■ ABOUT THIS EXERCISE
Only the lines from the one containing "Where should I" to the end of the data below belong in the answer, each repeated exactly; no pictures.

[Saved data entries]
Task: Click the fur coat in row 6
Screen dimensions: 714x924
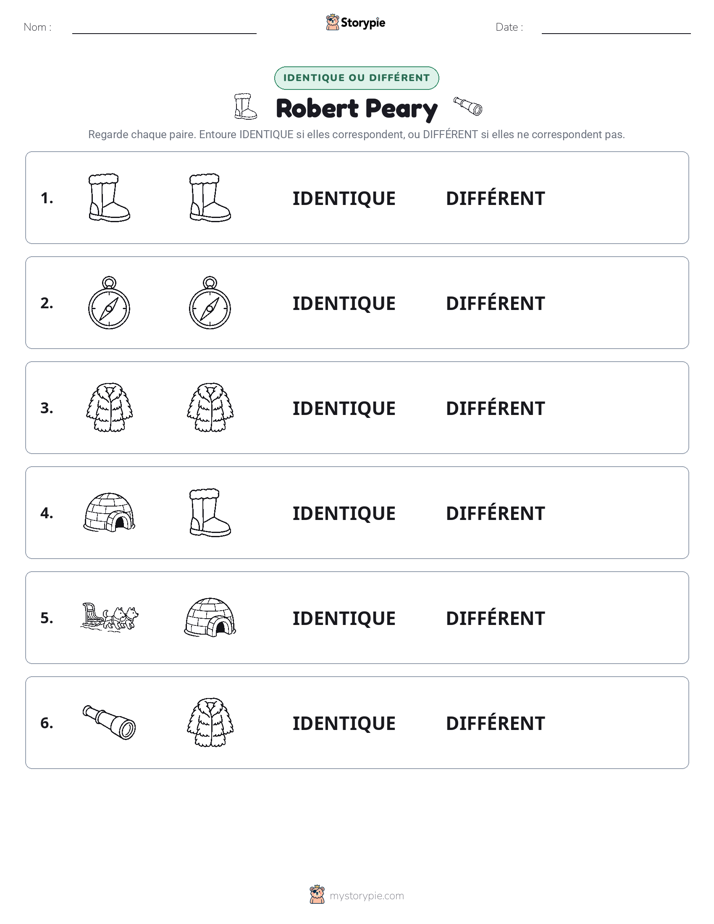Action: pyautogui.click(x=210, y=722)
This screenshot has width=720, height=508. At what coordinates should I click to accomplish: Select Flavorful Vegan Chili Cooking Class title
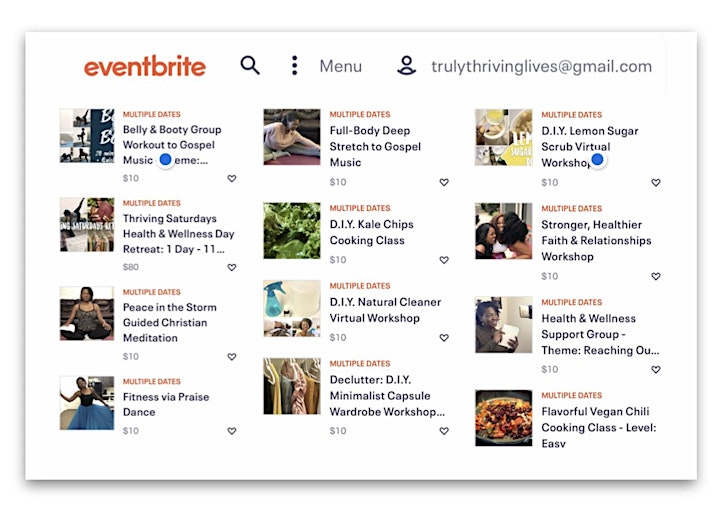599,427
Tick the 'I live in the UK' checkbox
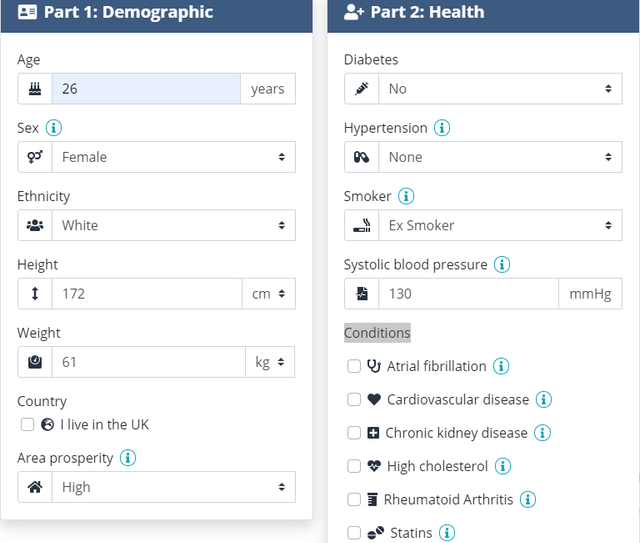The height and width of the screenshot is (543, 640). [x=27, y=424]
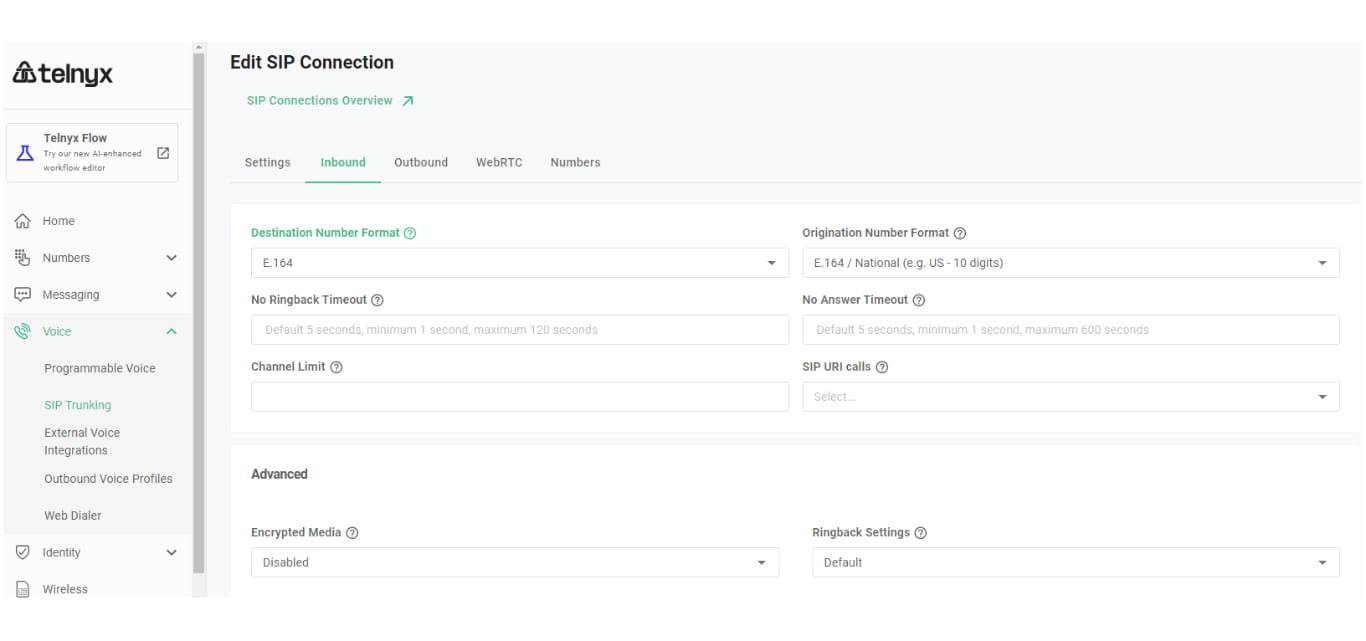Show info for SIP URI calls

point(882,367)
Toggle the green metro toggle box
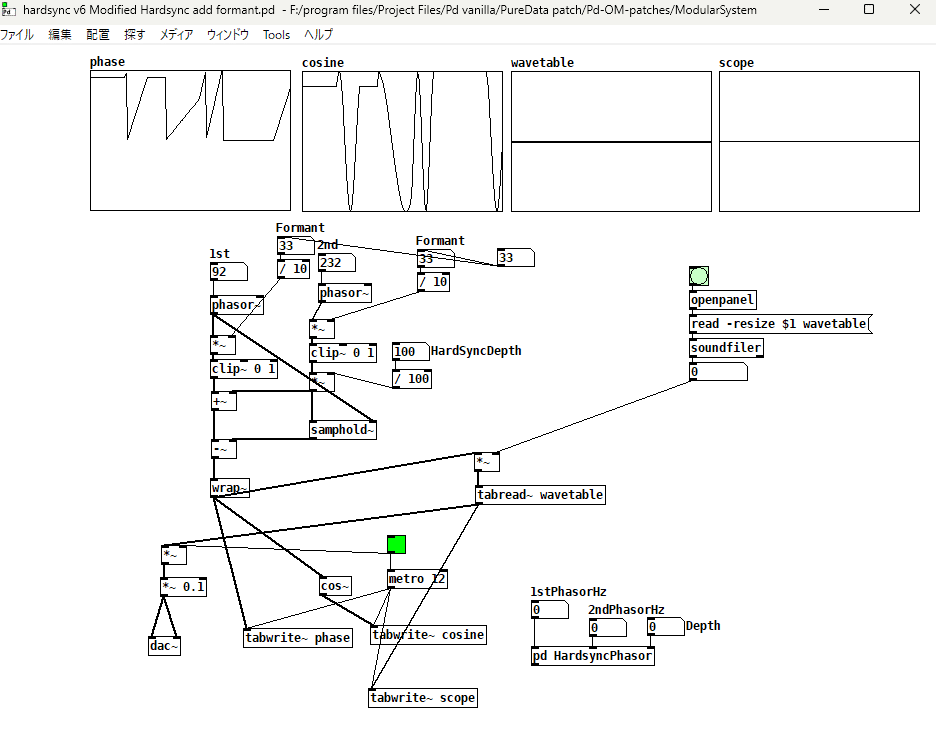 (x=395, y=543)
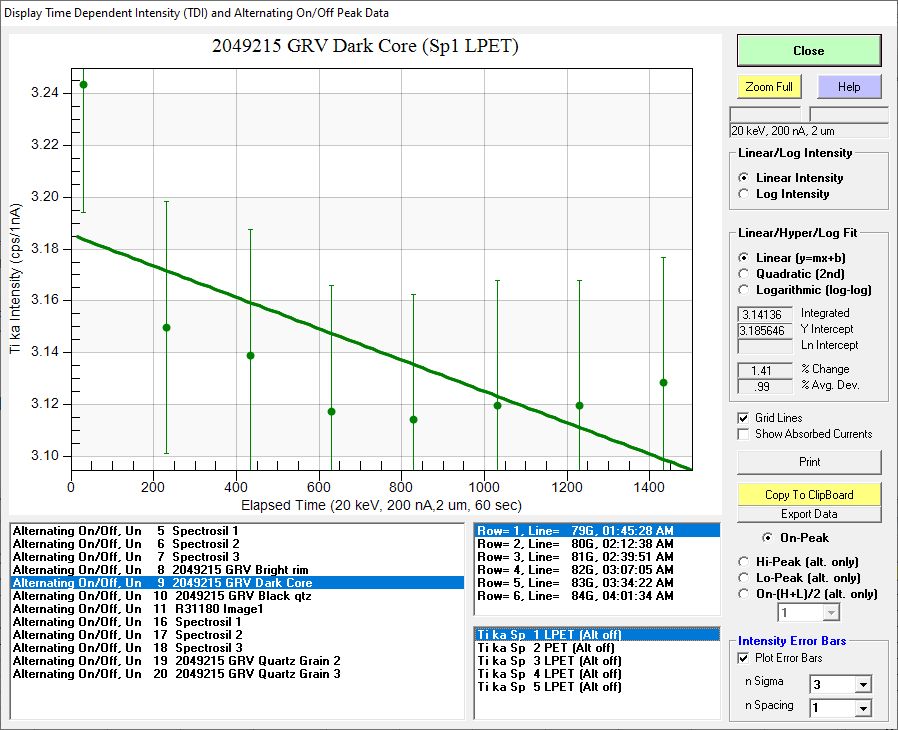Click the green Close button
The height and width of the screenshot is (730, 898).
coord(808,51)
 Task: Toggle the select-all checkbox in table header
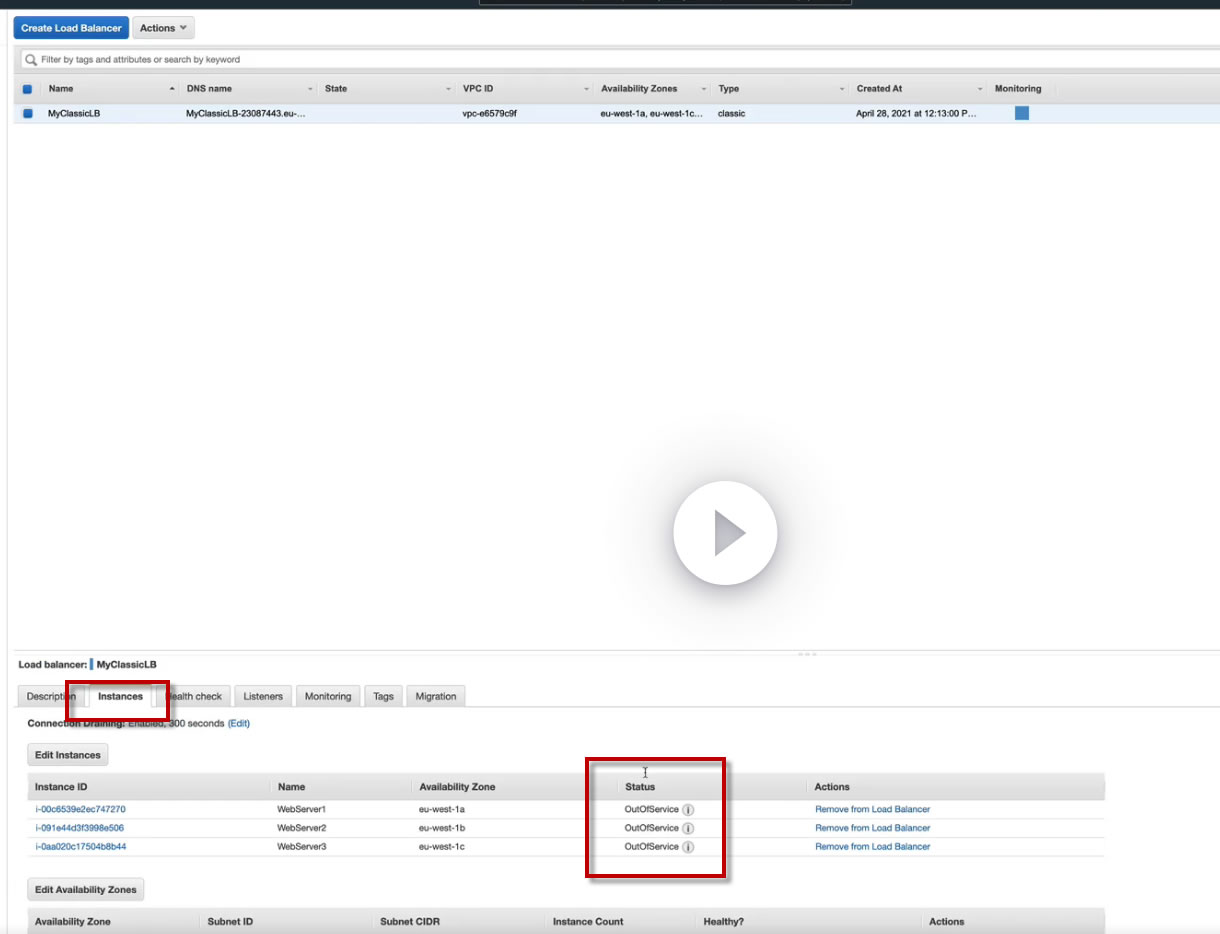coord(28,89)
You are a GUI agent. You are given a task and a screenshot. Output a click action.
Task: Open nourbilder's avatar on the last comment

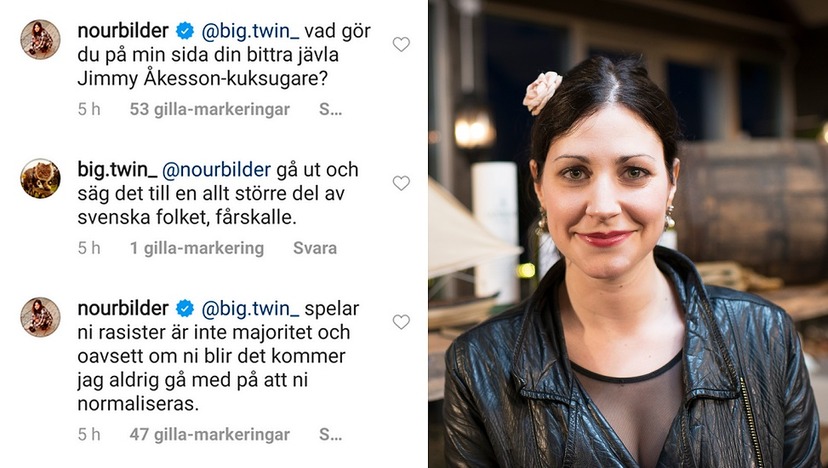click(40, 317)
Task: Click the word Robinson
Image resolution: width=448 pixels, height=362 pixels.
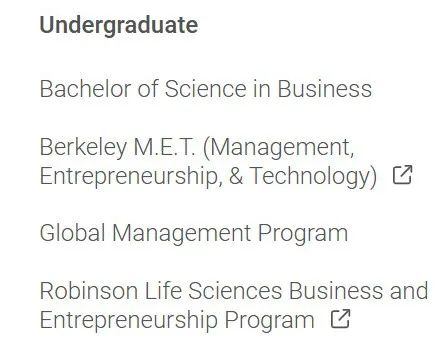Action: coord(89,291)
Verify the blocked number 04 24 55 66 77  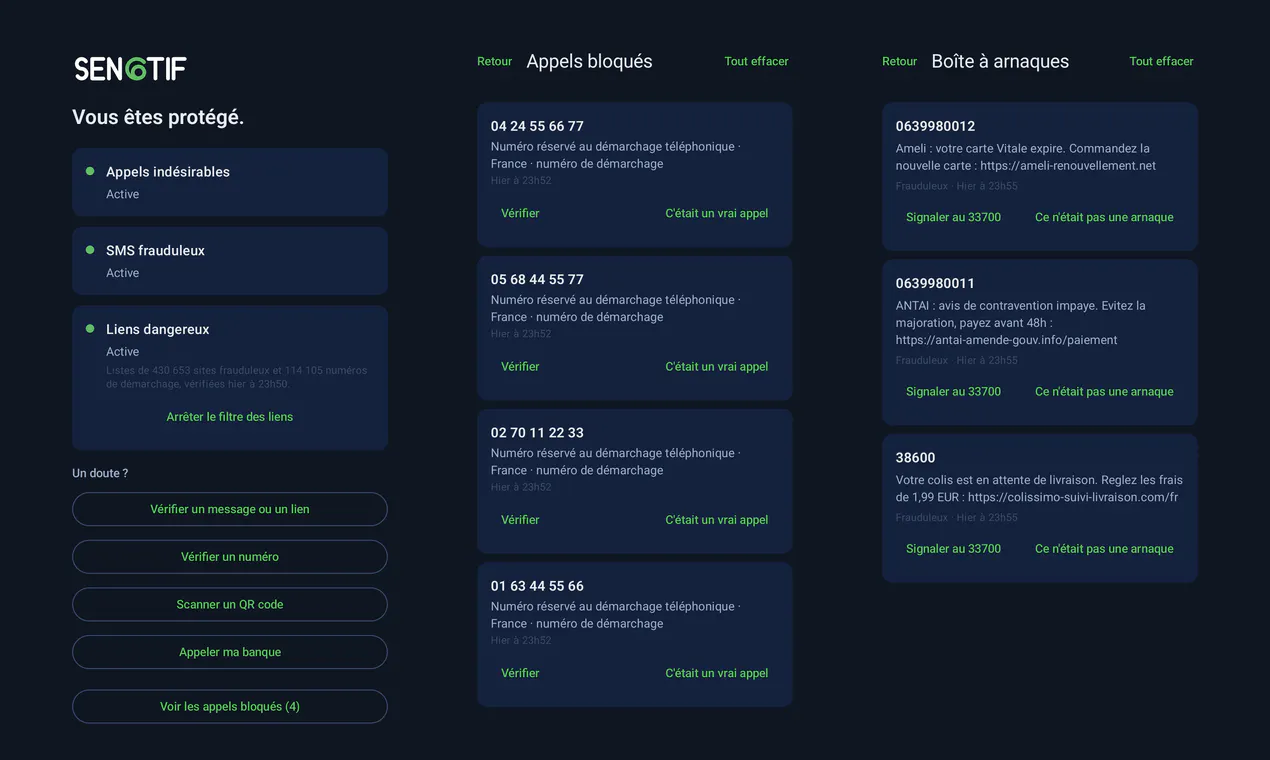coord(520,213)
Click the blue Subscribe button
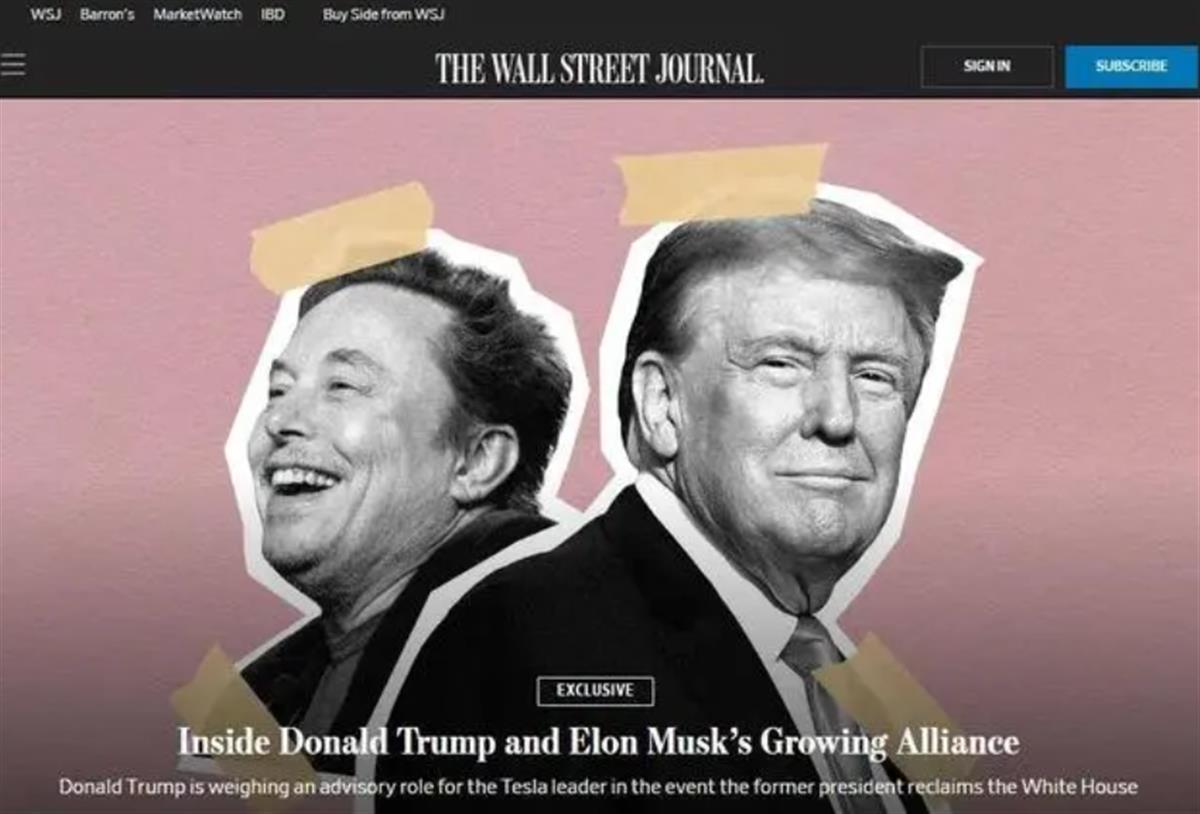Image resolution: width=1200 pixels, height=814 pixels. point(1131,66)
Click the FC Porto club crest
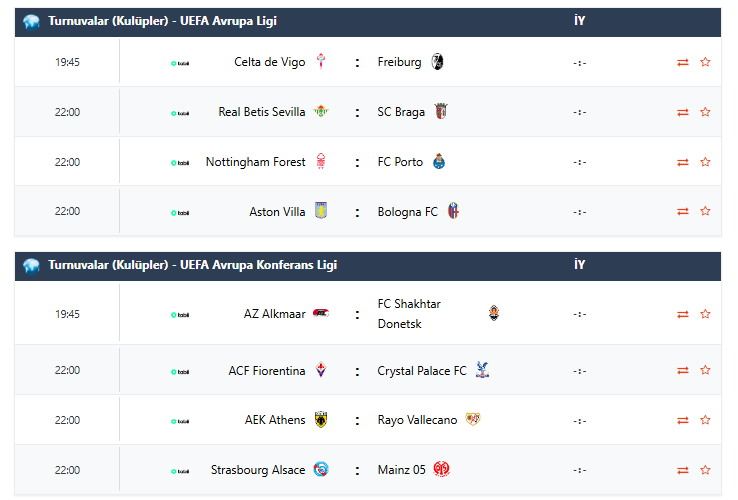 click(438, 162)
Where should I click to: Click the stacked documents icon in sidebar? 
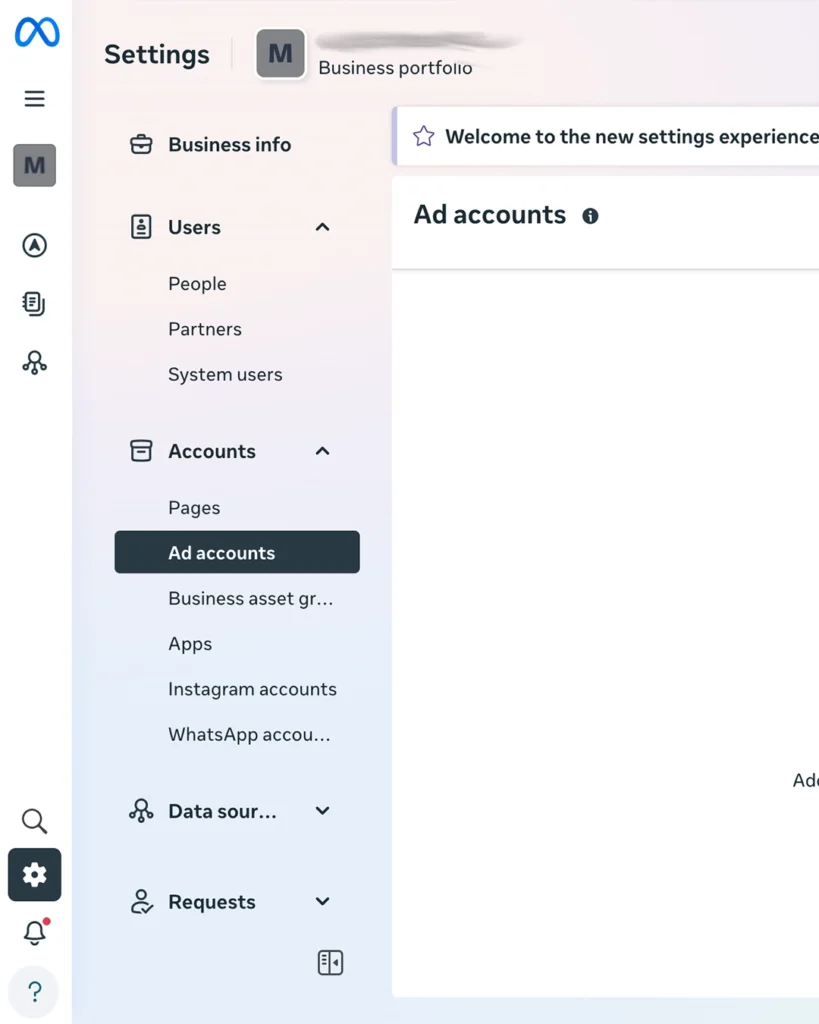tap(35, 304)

■ SOLUTION
Where should I click to: Click the stacked documents icon in sidebar? 
tap(35, 304)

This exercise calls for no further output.